____ DATA FOR THIS TASK

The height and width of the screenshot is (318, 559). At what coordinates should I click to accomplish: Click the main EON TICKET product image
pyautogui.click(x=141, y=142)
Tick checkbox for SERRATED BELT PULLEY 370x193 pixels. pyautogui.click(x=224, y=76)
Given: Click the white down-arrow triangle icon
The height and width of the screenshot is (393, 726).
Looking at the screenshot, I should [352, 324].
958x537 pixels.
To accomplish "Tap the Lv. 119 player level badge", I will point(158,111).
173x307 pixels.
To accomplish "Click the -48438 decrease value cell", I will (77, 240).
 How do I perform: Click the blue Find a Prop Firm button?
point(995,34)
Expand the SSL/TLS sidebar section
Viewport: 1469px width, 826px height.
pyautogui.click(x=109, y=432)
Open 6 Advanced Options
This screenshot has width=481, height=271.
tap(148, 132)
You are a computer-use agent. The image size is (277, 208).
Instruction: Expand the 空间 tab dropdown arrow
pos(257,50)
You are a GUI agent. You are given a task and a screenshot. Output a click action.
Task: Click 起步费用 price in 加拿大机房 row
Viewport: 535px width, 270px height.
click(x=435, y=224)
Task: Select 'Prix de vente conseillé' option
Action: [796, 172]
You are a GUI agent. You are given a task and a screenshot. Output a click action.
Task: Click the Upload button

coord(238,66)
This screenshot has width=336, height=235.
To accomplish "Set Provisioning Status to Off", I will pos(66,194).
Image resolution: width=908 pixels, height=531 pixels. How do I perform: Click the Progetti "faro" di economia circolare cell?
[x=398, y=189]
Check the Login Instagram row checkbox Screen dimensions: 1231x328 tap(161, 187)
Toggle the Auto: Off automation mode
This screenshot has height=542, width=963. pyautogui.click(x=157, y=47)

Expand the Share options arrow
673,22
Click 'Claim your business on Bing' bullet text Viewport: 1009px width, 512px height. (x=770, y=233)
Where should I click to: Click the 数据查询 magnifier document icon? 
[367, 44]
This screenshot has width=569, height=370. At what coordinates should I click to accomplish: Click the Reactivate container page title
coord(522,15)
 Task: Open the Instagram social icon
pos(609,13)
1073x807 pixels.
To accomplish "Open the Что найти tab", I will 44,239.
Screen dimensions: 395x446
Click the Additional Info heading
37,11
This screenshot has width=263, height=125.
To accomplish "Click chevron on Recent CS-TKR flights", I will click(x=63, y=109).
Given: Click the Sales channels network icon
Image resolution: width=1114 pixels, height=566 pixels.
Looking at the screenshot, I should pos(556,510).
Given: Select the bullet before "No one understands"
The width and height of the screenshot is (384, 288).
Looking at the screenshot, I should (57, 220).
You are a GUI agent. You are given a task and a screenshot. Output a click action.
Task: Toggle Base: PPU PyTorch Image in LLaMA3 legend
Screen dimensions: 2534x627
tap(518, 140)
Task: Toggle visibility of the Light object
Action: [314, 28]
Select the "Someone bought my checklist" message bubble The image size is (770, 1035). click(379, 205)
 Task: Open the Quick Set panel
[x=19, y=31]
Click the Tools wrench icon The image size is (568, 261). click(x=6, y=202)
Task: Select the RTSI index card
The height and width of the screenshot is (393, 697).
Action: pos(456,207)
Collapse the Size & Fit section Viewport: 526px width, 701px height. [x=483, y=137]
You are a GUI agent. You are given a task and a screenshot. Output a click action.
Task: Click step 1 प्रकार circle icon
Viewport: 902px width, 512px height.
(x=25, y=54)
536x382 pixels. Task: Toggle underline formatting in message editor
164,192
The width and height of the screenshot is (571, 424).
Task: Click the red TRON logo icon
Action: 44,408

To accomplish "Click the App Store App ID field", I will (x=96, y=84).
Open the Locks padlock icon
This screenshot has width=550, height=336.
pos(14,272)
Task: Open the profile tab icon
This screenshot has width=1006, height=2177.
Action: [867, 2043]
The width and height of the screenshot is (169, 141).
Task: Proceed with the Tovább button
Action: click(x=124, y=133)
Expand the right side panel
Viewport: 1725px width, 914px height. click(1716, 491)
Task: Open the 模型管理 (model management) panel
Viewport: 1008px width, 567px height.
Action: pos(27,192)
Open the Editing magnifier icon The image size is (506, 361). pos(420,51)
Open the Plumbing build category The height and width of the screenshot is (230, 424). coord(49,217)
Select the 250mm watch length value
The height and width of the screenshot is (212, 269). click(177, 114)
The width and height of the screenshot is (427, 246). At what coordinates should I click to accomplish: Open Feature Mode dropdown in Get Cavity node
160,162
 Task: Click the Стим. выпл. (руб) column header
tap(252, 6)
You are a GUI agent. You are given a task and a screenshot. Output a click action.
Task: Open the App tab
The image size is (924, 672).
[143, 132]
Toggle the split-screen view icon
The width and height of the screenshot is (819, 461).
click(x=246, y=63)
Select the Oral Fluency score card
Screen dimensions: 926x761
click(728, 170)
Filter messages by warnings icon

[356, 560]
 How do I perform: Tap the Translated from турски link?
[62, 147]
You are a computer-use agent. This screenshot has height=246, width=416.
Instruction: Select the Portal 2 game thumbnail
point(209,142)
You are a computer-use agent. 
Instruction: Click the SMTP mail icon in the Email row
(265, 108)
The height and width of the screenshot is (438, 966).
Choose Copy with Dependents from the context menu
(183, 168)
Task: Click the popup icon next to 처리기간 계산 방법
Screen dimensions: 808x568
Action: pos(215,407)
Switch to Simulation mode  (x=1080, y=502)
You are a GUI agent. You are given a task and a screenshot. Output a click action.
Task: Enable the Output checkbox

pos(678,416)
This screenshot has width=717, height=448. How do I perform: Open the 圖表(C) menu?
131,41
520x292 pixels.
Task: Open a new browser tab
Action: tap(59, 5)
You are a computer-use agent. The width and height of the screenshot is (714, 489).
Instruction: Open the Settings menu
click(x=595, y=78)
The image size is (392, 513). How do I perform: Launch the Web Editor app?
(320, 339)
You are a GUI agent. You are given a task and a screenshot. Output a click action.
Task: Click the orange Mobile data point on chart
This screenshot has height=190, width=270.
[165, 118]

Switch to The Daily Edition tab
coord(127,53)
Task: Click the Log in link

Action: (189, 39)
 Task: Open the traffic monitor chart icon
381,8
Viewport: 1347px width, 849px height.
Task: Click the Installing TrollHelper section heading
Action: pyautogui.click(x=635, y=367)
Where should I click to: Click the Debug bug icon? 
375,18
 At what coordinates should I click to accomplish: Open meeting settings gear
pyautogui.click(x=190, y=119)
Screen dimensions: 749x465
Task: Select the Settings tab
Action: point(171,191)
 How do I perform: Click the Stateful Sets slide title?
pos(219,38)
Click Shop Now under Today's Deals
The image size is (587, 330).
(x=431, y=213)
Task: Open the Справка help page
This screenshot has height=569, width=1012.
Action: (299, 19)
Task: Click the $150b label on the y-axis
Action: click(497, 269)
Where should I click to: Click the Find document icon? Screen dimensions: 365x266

________

#### EXERCISE AIM
Output the records above, each one exactly, with none left out.

#### TASK SOLUTION
The height and width of the screenshot is (318, 559). At what coordinates should I click to accomplish: Click the main EON TICKET product image
pyautogui.click(x=141, y=142)
Tick checkbox for SERRATED BELT PULLEY 370x193 pixels. pyautogui.click(x=224, y=76)
Given: Click the white down-arrow triangle icon
The height and width of the screenshot is (393, 726).
Looking at the screenshot, I should [352, 324].
958x537 pixels.
To accomplish "Tap the Lv. 119 player level badge", I will point(158,111).
173x307 pixels.
To accomplish "Click the -48438 decrease value cell", I will (77, 240).
 How do I perform: Click the blue Find a Prop Firm button?
point(995,34)
Expand the SSL/TLS sidebar section
Viewport: 1469px width, 826px height.
pyautogui.click(x=109, y=432)
Open 6 Advanced Options
This screenshot has width=481, height=271.
tap(148, 132)
You are a computer-use agent. The image size is (277, 208).
Instruction: Expand the 空间 tab dropdown arrow
pos(257,50)
You are a GUI agent. You are given a task and a screenshot. Output a click action.
Task: Click 起步费用 price in 加拿大机房 row
Viewport: 535px width, 270px height.
click(x=435, y=224)
Task: Select 'Prix de vente conseillé' option
Action: [796, 172]
You are a GUI agent. You are given a task and a screenshot. Output a click action.
Task: Click the Upload button

coord(238,66)
This screenshot has width=336, height=235.
To accomplish "Set Provisioning Status to Off", I will pos(66,194).
Image resolution: width=908 pixels, height=531 pixels. How do I perform: Click the Progetti "faro" di economia circolare cell?
[x=398, y=189]
Check the Login Instagram row checkbox Screen dimensions: 1231x328 tap(161, 187)
Toggle the Auto: Off automation mode
This screenshot has height=542, width=963. pyautogui.click(x=157, y=47)

Expand the Share options arrow
673,22
Click 'Claim your business on Bing' bullet text Viewport: 1009px width, 512px height. (x=770, y=233)
Where should I click to: Click the 数据查询 magnifier document icon? 
[367, 44]
This screenshot has width=569, height=370. At what coordinates should I click to accomplish: Click the Reactivate container page title
coord(522,15)
 Task: Open the Instagram social icon
pos(609,13)
1073x807 pixels.
To accomplish "Open the Что найти tab", I will 44,239.
Screen dimensions: 395x446
Click the Additional Info heading
37,11
This screenshot has width=263, height=125.
To accomplish "Click chevron on Recent CS-TKR flights", I will click(x=63, y=109).
Given: Click the Sales channels network icon
Image resolution: width=1114 pixels, height=566 pixels.
Looking at the screenshot, I should pos(556,510).
Given: Select the bullet before "No one understands"
The width and height of the screenshot is (384, 288).
Looking at the screenshot, I should (57, 220).
You are a GUI agent. You are given a task and a screenshot. Output a click action.
Task: Toggle Base: PPU PyTorch Image in LLaMA3 legend
Screen dimensions: 2534x627
tap(518, 140)
Task: Toggle visibility of the Light object
Action: [314, 28]
Select the "Someone bought my checklist" message bubble The image size is (770, 1035). click(379, 205)
 Task: Open the Quick Set panel
[x=19, y=31]
Click the Tools wrench icon The image size is (568, 261). click(x=6, y=202)
Task: Select the RTSI index card
The height and width of the screenshot is (393, 697).
Action: pos(456,207)
Collapse the Size & Fit section Viewport: 526px width, 701px height. [x=483, y=137]
You are a GUI agent. You are given a task and a screenshot. Output a click action.
Task: Click step 1 प्रकार circle icon
Viewport: 902px width, 512px height.
(x=25, y=54)
536x382 pixels. Task: Toggle underline formatting in message editor
164,192
The width and height of the screenshot is (571, 424).
Task: Click the red TRON logo icon
Action: 44,408

To accomplish "Click the App Store App ID field", I will (x=96, y=84).
Open the Locks padlock icon
This screenshot has width=550, height=336.
pos(14,272)
Task: Open the profile tab icon
This screenshot has width=1006, height=2177.
Action: [867, 2043]
The width and height of the screenshot is (169, 141).
Task: Proceed with the Tovább button
Action: click(x=124, y=133)
Expand the right side panel
Viewport: 1725px width, 914px height. click(1716, 491)
Task: Open the 模型管理 (model management) panel
Viewport: 1008px width, 567px height.
Action: pos(27,192)
Open the Editing magnifier icon The image size is (506, 361). pos(420,51)
Open the Plumbing build category The height and width of the screenshot is (230, 424). coord(49,217)
Select the 250mm watch length value
The height and width of the screenshot is (212, 269). click(177, 114)
The width and height of the screenshot is (427, 246). At what coordinates should I click to accomplish: Open Feature Mode dropdown in Get Cavity node
160,162
 Task: Click the Стим. выпл. (руб) column header
tap(252, 6)
You are a GUI agent. You are given a task and a screenshot. Output a click action.
Task: Open the App tab
The image size is (924, 672).
[143, 132]
Toggle the split-screen view icon
The width and height of the screenshot is (819, 461).
click(x=246, y=63)
Select the Oral Fluency score card
Screen dimensions: 926x761
click(728, 170)
Filter messages by warnings icon

[356, 560]
 How do I perform: Tap the Translated from турски link?
[62, 147]
You are a computer-use agent. This screenshot has height=246, width=416.
Instruction: Select the Portal 2 game thumbnail
point(209,142)
You are a computer-use agent. 
Instruction: Click the SMTP mail icon in the Email row
(265, 108)
The height and width of the screenshot is (438, 966).
Choose Copy with Dependents from the context menu
(183, 168)
Task: Click the popup icon next to 처리기간 계산 방법
Screen dimensions: 808x568
Action: pos(215,407)
Switch to Simulation mode  (x=1080, y=502)
You are a GUI agent. You are given a task and a screenshot. Output a click action.
Task: Enable the Output checkbox

pos(678,416)
This screenshot has width=717, height=448. How do I perform: Open the 圖表(C) menu?
131,41
520x292 pixels.
Task: Open a new browser tab
Action: tap(59, 5)
You are a computer-use agent. The width and height of the screenshot is (714, 489).
Instruction: Open the Settings menu
click(x=595, y=78)
The image size is (392, 513). How do I perform: Launch the Web Editor app?
(320, 339)
You are a GUI agent. You are given a task and a screenshot. Output a click action.
Task: Click the orange Mobile data point on chart
This screenshot has height=190, width=270.
[165, 118]

Switch to The Daily Edition tab
coord(127,53)
Task: Click the Log in link

Action: (189, 39)
 Task: Open the traffic monitor chart icon
381,8
Viewport: 1347px width, 849px height.
Task: Click the Installing TrollHelper section heading
Action: pyautogui.click(x=635, y=367)
Where should I click to: Click the Debug bug icon? 
375,18
 At what coordinates should I click to accomplish: Open meeting settings gear
pyautogui.click(x=190, y=119)
Screen dimensions: 749x465
Task: Select the Settings tab
Action: point(171,191)
 How do I perform: Click the Stateful Sets slide title?
pos(219,38)
Click Shop Now under Today's Deals
The image size is (587, 330).
(x=431, y=213)
Task: Open the Справка help page
This screenshot has height=569, width=1012.
Action: (299, 19)
Task: Click the $150b label on the y-axis
Action: click(497, 269)
Where should I click to: Click the Find document icon? Screen dimensions: 365x266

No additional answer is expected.